EXERCISE GOAL =
Of all the lines below, return only those starting with the line holding "Task: Open more options three-dot menu" and going on through the line holding "This screenshot has width=760, height=524.", exactly as written.

SUPPLIED RECORDS Block Start

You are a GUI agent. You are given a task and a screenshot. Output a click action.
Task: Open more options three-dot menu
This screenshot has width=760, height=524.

SUPPLIED RECORDS Block End
SUPPLIED RECORDS Block Start

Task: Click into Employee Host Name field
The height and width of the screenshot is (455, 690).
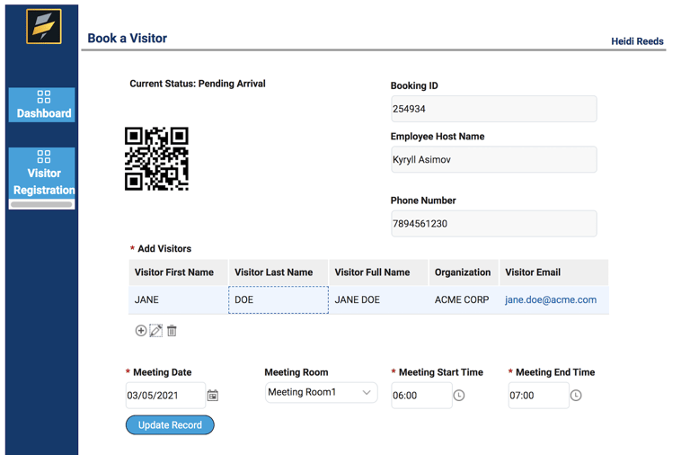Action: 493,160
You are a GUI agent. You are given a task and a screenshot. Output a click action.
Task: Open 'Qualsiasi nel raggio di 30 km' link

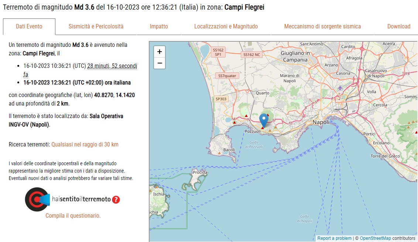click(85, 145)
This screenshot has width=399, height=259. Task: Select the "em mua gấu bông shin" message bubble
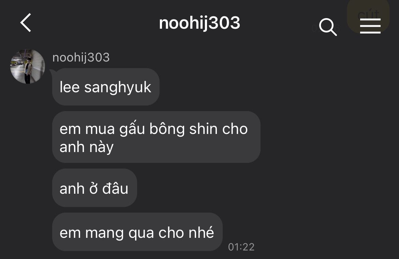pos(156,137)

SUPPLIED RECORDS Block End

ANSWER SECTION =
Task: Open more options three-dot menu
This screenshot has width=760, height=524.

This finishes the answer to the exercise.